To understand the details, you must understand that Marketo is today conceived and architected in distinct layers with data, platform, applications, etc.

Marketo has on the order of 10 to 12 applications that sit on top of the current platform. Marketing Activities, Lead Database, Calendar, Analytics, Ad Bridge, Personalization, Predictive Content, Revenue Cycle Analyzer, Account Based Marketing and the like are all “applications” on top of the core.

Learning Opportunities

So when the Orion architecture goes live, it theoretically does so in a manner that is transparent to the end user. You should not notice any UI changes.

Further, Marketo has figured out a clever way to run both platforms in parallel for a given customer’s instance, and then perform post-transaction difference analysis.

Scott Nash, VP of product platform, said that every customer will run parallel systems for about two weeks, and then if the difference analysis yields no significant issues, the customer will be cut over to the new platform.

“We have actually ensured that behaviors that you see on the existing platform and what you see on the newer platform are consistent,” Venkataraman told CMSWire.

“For example, you are a customer of Marketo. You are actually seeing a certain behavior on the application. Underneath we are actually piping the same data for both the old and new platforms to ensure that everything is consistent. Data consistency is very, very important.”

Beyond Project Orion

Project Orion, named by Star Wars enthusiasts at Marketo, is only the foundation for a larger platform, which will be named over the summer, Pattabhiram said.

“It’s the biggest engineering project to date. It’s fundamentally strategic to where we’re going as a business,” said Dholakia.

This much is clear: Without a re-architecture Marketo was likely heading for a wall. The future with Orion is infinitely brighter for customers, stockholders and would be acquirers.

Lots of eyes are on Orion, and Forrester analyst Lori Wizdo found all product announcements at the summit were “badged as enablers of this vision.” But the most significant was news of this new architecture.

“It means something when a company announces a new architecture and still uses the word ‘project,’” Wizdo told CMSWire.

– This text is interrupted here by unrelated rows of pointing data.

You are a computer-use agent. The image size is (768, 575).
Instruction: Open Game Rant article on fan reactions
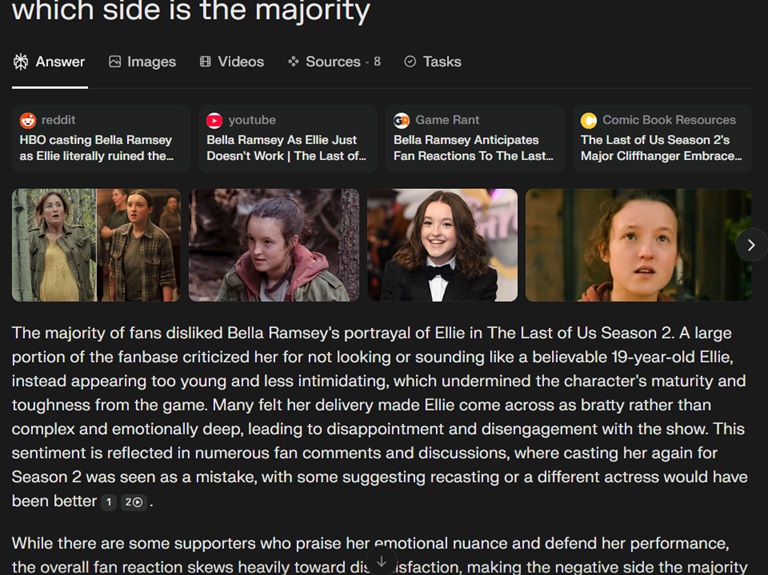point(475,139)
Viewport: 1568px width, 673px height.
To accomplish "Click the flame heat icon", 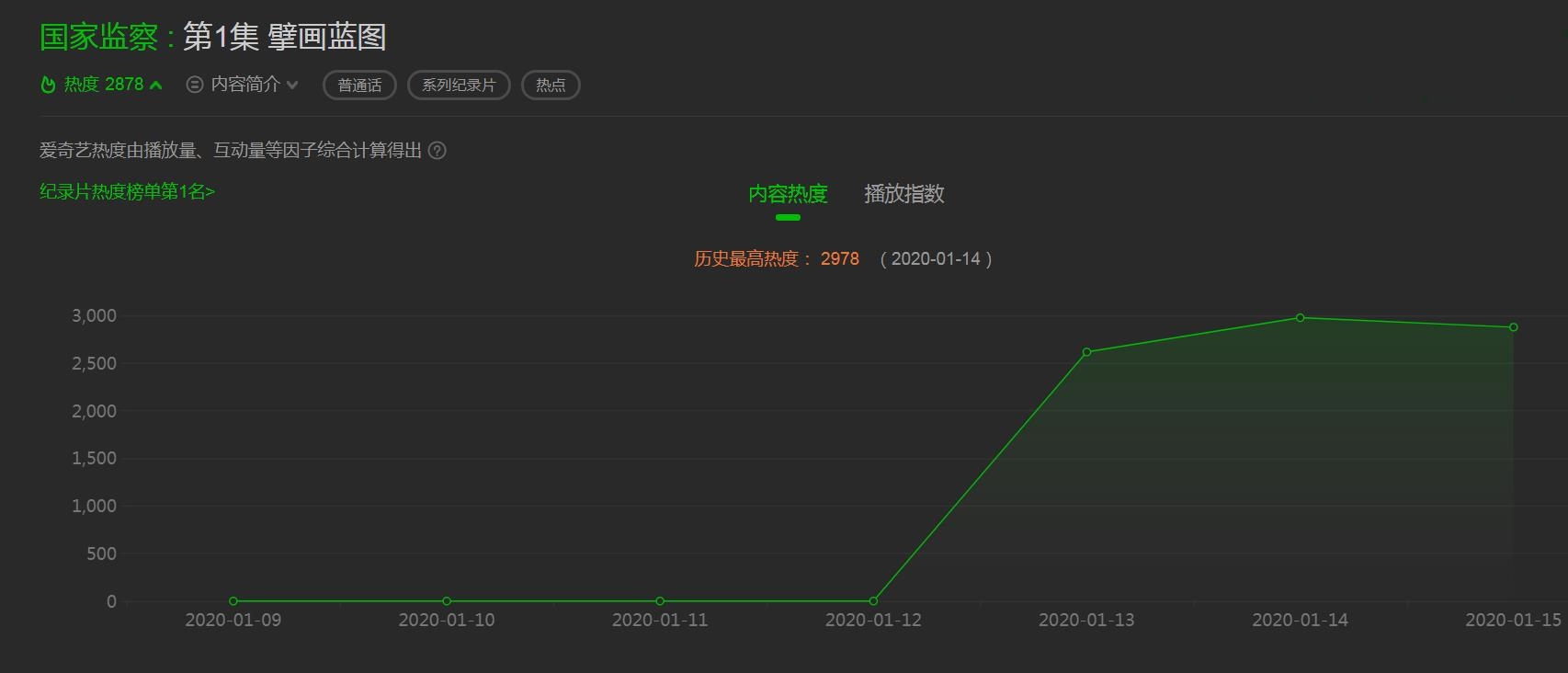I will [x=49, y=85].

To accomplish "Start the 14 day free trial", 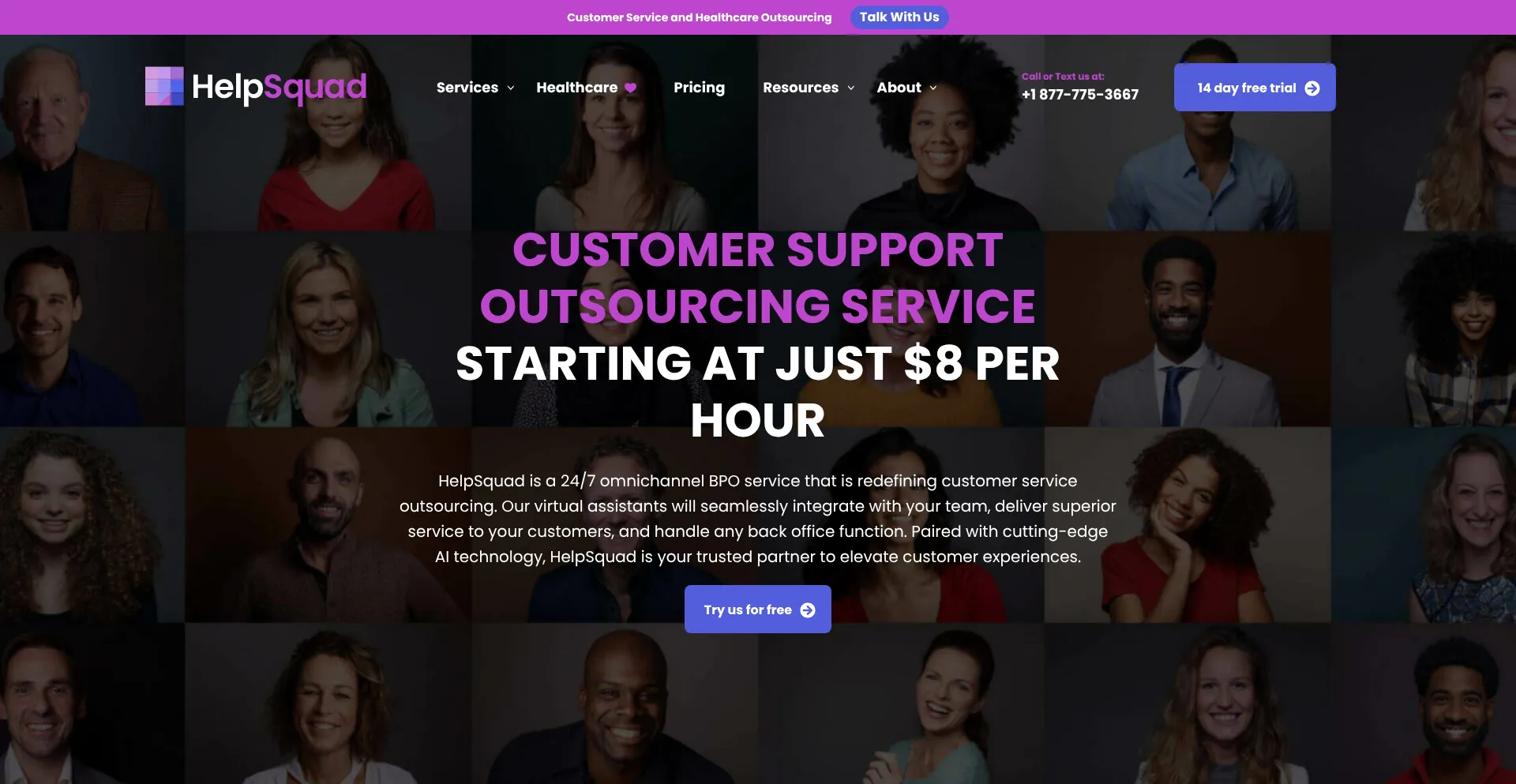I will point(1255,87).
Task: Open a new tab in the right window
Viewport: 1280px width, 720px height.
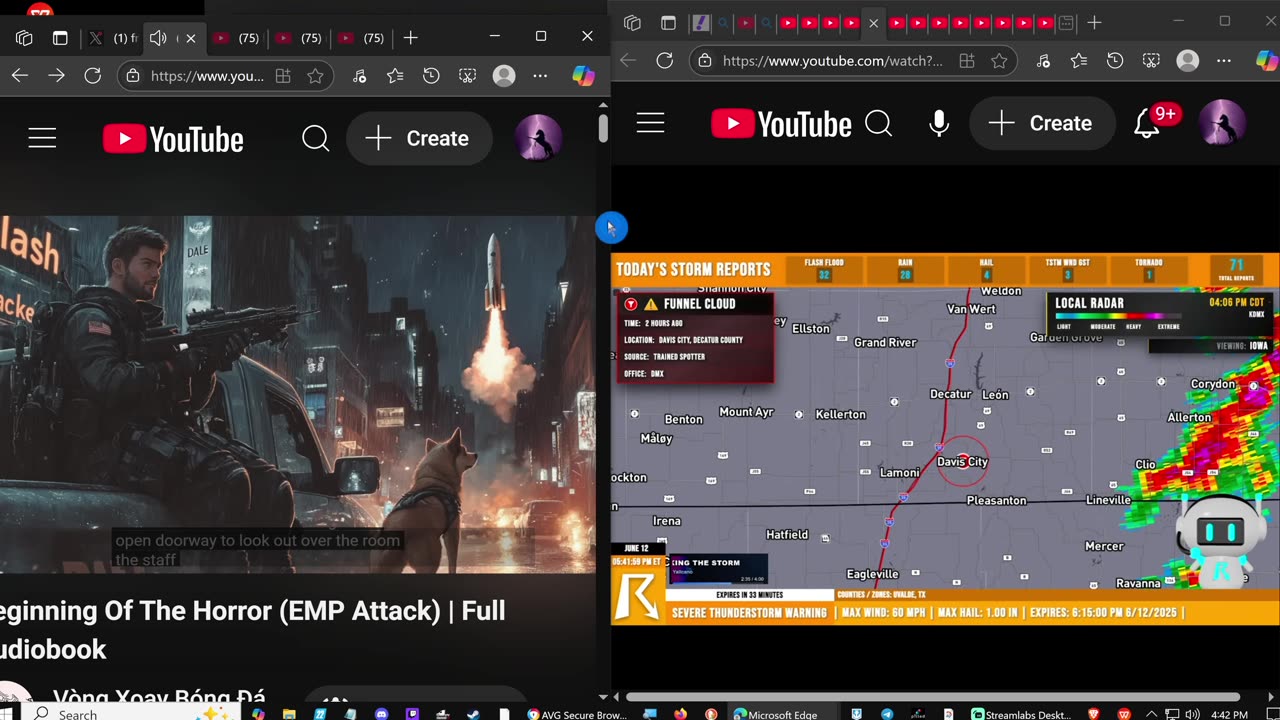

“Marketo announced that 30 Marketo customers are testing it at present, and while many of those customers are some of Marketo’s largest, they are still not going to be stress testing an architecture whose design objective is to manage and draw insights out of the billions of transactions that Internet of Things and mobile technologies will generate.

“Still I give Marketo high marks for raising the bar for today’s marketer to think beyond providing leads for the load-bearing sales force and take a role as steward of customer experience across the entire lifecycle.”

Additional bright spots to look forward to include the evolution of the Predictive Content engine to support email content, an Account Based Marketing (ABM) application that builds in some ways from the Revenue Cycle Analyzer, and Munchkin 2.0, the next generation of Marketo’s web-layer JavaScript integration library, which brings bi-directional data integration and other functionality sure to please the digital integration geeks.

A final salient point is the decidedly less technical re-architecture of Marketo’s partner strategy.

Marketo’s LaunchPoint Partner Ecosystem has historically had a low threshold of entry. Yet the company recognizes the importance of having a scalable, trustable partner ecosystem as part of the enterprise client appeal.

With that in mind, big changes are afoot in this area, the details of which we are not currently at liberty to share.

Suffice it to say that standards are being elevated, indicators of partner integration robustness and confidence are being developed and the relevant integration APIs are being stretched and developed so that Marketo is a more open, more integration-friendly platform for the partner and enterprise ecosystem.